Just one month before, the prayers of thousands of believers gathered at Leipzig's Nikolaikirche had turned a potential massacre into a peaceful confrontation that came to be called the Candlelight Revolution (see CT, January 15, 1990). This was die Wende, the turning point. And the church was there at the center of change.

How has the church fared since then? In recent interviews with several Christian leaders in the post-Communist world, CT explored what we had learned from the past ten years that will help us serve better when the still-Communist world begins to dissolve.

Exploded economic dreams
One of the biggest disappointments in the Eastern bloc was the failure of new economic dreams. The tales of corruption, organized crime, and failed attempts at privatization of industries are well known. But, says Croatian theologian Peter Kuzmic, the economic disappointment was due to more than greed and power-grabbing.

First, Kuzmic says, the dreams were unrealistic: "There is a saying in Kosovo: 'You cannot jump out of the sandals and into a Mercedes.' " Second, "Communism stifled, in some places eliminated, creativity and initiative.

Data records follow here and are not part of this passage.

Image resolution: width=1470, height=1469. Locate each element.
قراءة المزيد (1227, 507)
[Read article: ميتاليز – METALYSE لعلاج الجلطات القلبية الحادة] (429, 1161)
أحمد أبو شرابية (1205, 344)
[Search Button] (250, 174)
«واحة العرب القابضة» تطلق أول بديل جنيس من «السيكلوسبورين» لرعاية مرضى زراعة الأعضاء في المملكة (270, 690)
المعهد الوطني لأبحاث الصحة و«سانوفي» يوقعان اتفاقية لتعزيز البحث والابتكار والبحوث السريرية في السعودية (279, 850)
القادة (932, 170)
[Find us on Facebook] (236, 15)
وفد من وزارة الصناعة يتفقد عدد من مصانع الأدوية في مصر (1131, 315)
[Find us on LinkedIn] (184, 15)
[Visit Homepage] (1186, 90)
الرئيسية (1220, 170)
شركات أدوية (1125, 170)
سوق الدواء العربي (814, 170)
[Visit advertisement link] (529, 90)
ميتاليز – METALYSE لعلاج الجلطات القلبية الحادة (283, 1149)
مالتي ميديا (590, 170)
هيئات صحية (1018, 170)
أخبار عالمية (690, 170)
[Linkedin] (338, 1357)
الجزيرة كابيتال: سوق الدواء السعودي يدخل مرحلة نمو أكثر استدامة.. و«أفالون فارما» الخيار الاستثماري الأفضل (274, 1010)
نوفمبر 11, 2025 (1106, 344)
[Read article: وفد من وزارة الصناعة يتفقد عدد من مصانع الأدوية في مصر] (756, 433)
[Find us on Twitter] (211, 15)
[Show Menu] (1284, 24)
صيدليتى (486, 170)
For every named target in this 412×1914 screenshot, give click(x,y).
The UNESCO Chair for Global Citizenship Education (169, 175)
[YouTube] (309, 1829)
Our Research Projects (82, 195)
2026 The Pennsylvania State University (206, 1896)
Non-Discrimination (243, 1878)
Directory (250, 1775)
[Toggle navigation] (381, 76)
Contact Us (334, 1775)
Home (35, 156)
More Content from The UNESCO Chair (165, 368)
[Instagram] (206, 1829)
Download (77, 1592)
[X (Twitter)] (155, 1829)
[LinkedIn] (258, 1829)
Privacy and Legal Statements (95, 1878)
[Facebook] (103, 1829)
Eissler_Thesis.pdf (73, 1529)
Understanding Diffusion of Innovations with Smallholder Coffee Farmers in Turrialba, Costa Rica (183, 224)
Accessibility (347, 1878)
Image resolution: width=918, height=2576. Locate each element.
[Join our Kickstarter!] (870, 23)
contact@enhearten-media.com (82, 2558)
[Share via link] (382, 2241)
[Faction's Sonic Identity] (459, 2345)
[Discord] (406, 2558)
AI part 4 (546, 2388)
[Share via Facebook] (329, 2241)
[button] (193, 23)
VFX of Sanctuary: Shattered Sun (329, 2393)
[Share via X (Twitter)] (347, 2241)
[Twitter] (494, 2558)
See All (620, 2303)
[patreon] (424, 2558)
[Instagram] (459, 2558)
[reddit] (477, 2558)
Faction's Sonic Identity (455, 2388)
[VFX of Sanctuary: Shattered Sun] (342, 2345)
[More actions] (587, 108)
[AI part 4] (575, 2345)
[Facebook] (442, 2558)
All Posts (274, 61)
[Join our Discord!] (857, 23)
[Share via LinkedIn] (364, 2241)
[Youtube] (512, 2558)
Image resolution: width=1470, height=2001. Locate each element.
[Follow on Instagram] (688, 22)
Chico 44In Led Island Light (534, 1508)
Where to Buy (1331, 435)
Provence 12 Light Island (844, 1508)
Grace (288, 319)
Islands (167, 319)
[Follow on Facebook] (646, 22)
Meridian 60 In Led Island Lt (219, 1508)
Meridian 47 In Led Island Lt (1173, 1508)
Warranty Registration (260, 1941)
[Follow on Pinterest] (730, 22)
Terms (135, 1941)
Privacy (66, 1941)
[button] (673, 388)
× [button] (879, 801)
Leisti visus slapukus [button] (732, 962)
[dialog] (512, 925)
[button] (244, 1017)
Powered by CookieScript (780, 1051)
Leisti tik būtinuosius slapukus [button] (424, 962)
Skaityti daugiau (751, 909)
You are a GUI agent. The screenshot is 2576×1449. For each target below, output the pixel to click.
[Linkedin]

You need a change of mindset for a free-market economy." Third, "you need the kind of legal framework that will prevent corruption and dubious privatization." Because those elements were missing when the state-controlled economies were dismantled, what followed was not a free market but a vacuum.

Fortunately, Western Christians were among those who helped write new constitutions that guaranteed economic and personal liberties. Others helped to prepare educational materials that would teach young people the Christian ethics essential to both a free market and a free society. But inculcating a broad societal respect for law, for rights, and for other people takes decades, and the economic and political transitions were measured in weeks and days.

It is not only post-Communist culture that needs ethical transformation, says Romanian Baptist theologian Danut Manastireanu. It is the church and its membership. "In my country," he says, "evangelical Christians are not very distinguishable from the rest of the population in promoting high ethical values."

Mark Elliott, director of Beeson Divinity School's Global Center, makes the same observation about Russian Christians. "Many of them cut corners without giving it a second thought." Indeed, says Elliott, even in the 100-plus new Protestant seminaries in Russia, "cheating is a serious problem because of the system they come out of."

Life under Communism was simple. "Now we certainly are not prepared for these choices," says Manastireanu. "The risk is the desire for a Big Brother who would decide for us and provide. And the same thing is true with respect to the church." Under Communism, Romania's Baptist Union was led by an autocrat. Now "we have many little dictators in the church," he says. "Our only hope is for our generation to go away. And the best we can do is to be stepping stones for those who are coming behind us."

This bleak account needs to be balanced by accounts of believers who suffered for truth and whose prayers helped bring down oppressive regimes. Yet, writes Polish editor Adam Szostkiewicz in a recent issue of Commonweal, "The model of courageous and faithful individuals who witnessed to their faith under Communist persecution does not easily translate into a larger pattern of religion acting as a friend of freedom and liberty for everyone."